I’m guilty of posting a highlights reel a lot of the time when it comes to life with Jenson. Although I’ve discussed the reality of miscarriage, life with a newborn, colic and c-section recovery, most of the photos you see focus on the good times rather than the tantrums that occur seconds before or after the photo is taken. Today I want to talk about the reality behind some photos – but it’s not what you’d expect.
Last Sunday Luke’s parents took us to look at some Christmas lights in the grounds of a nursing home. It really was a Christmas wonderland and Jenson loved it. When we were about to head back to the car, one of the nurses asked us if we’d like to come in and look at more decorations. Some of the residents were sat watching TV together and I was worried that we were disturbing their evening but they loved watching Jenson run around and marvel at the tree and toys. The smiles on their faces made my eyes fill and they even sang us a Christmas carol.
It made my heart ache a bit to see Jenson make so many people smile and it was lovely to see them talk to him. Most of my previous experiences of nursing homes have been with two old and poorly family members going into homes and dying the next day. They didn’t want to go but weren’t able to be cared for in their own homes and it upset me to think that it wasn’t worth the stress of moving them.
Having met these lovely residents it reminded me that nursing homes are actually fantastic places which can give elderly people a new lease of life – and an alternative family. And it doesn’t take much to bring a bit of joy into someone’s life.
My gran turned 86 last week and that’s hard for me to fathom. I’m no spring chicken myself these days (yes, I’ve still got a bit of a ‘just turned 30’ complex) and can clearly remember her being in her 60s. Until about a year or two ago she never seemed to age to me. My grandad passed away a few years ago and she’s been living on her own since – independent and able to care for herself.
When I was little I told her that I’d look after her when she got old and when she reminded me a few years ago I told her that she’s not old yet; she’s more mobile than some people a decade or two younger. But, y’know, she’s 86! We’re popping in to see her on Christmas morning before she heads to my aunt’s for dinner and I’m going to make more of an effort to spend time with her in the new year.
In her birthday card I wrote a variation of the following:
“Thanks for the car boots and sandwiches, for taking me to Brownies, for letting me stay up and watch The Bill when you babysat and for always having biscuits in the house.”
I wanted her to know that I remember and appreciate everything that she’s done for me. My grandparents were always there when I was growing up and I have fond memories of going to car boots with my own little packed lunch and being able to pick out a new toy. And my gran always let me stay up late when she babysat. She would also take me to the theatre and we’d go out for the day together.
It’s easy, when you get older, to lose that connection with your grandparents because you rely on them less. But that doesn’t mean you love them any less. Seeing my gran’s face light up when I take Jenson round is one of the best feelings and one of my goals for the new year is to spend more quality time with her.

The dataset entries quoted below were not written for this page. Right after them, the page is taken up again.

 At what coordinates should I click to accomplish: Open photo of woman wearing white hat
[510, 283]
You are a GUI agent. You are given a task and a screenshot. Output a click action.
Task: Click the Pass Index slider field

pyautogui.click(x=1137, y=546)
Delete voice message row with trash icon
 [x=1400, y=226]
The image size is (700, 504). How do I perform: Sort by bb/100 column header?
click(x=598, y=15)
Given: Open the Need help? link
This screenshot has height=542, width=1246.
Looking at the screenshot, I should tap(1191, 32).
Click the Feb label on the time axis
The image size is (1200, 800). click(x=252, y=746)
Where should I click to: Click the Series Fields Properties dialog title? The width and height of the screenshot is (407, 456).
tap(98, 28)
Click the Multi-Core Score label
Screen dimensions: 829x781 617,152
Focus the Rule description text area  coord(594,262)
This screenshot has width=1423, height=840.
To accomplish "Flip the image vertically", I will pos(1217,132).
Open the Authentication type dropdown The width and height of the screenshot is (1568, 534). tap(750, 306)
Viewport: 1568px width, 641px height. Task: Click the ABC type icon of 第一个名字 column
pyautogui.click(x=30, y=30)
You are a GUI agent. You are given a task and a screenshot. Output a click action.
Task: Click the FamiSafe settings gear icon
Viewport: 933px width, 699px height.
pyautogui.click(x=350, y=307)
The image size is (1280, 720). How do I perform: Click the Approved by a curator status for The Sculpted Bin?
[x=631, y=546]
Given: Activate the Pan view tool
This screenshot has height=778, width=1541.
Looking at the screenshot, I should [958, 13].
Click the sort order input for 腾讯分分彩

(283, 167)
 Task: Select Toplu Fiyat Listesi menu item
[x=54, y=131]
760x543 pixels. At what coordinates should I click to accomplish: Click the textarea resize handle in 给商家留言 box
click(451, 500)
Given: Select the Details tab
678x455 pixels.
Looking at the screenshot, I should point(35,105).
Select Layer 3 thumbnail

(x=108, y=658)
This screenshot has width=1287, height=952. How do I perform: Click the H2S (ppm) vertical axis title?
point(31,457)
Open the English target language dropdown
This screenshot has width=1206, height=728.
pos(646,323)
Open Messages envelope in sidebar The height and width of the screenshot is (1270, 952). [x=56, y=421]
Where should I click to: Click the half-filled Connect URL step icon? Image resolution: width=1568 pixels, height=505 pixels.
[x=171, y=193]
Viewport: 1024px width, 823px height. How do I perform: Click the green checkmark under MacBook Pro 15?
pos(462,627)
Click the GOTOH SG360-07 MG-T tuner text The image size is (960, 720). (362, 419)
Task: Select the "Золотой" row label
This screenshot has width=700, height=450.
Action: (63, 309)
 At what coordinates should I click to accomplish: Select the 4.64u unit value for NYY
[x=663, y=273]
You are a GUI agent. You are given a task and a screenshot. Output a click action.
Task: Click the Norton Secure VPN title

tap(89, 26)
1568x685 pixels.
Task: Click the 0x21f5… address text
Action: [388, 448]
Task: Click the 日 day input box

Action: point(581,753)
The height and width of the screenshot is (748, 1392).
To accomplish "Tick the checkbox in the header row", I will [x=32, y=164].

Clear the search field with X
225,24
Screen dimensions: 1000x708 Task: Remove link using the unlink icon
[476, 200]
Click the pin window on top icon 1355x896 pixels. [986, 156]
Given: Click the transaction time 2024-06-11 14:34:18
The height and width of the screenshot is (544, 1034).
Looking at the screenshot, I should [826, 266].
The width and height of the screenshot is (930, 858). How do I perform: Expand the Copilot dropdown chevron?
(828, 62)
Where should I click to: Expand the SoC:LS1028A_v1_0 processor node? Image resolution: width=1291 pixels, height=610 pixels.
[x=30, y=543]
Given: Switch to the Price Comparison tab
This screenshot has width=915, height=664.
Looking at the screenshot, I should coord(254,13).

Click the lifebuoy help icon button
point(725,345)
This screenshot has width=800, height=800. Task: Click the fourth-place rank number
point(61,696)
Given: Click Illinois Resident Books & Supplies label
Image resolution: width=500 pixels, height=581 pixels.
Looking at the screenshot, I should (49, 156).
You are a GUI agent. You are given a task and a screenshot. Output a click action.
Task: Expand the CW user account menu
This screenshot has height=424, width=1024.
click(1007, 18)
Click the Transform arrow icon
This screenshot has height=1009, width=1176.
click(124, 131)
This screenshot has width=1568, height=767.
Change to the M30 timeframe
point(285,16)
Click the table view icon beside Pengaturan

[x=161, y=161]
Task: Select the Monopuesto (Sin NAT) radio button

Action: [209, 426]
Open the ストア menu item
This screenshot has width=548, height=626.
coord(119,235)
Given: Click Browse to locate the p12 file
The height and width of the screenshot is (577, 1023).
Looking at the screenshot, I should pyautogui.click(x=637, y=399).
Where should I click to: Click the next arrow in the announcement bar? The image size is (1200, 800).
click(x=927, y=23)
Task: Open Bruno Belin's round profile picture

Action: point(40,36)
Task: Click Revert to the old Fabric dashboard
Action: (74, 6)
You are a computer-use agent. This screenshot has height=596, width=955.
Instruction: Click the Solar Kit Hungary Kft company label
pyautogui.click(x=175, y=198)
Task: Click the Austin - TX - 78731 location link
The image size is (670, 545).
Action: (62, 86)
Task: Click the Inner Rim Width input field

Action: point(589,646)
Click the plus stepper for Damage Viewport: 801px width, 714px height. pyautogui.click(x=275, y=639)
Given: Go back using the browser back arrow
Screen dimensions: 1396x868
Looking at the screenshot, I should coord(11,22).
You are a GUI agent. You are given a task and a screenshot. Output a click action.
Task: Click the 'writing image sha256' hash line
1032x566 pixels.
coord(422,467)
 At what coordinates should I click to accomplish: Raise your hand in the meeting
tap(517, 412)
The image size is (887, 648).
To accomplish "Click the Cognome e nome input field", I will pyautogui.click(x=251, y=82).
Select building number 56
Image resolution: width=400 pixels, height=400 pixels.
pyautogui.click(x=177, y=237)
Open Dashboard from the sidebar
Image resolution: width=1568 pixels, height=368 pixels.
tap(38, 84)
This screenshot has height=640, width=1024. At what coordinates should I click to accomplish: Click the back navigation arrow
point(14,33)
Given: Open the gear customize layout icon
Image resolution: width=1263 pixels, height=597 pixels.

I watched Old People’s Home for Four Year Olds at Christmas earlier this week. The original mini-series completely passed me by and when I spotted the ad for the Christmas special on Twitter I knew I’d have to watch it – with tears in my eyes.
Please look after your loved this Christmas – and new year. If you have an elderly neighbour who’s on their own, check in on them, or even invite them around for dinner, like a friend of mine has. No-one should be alone at Christmas.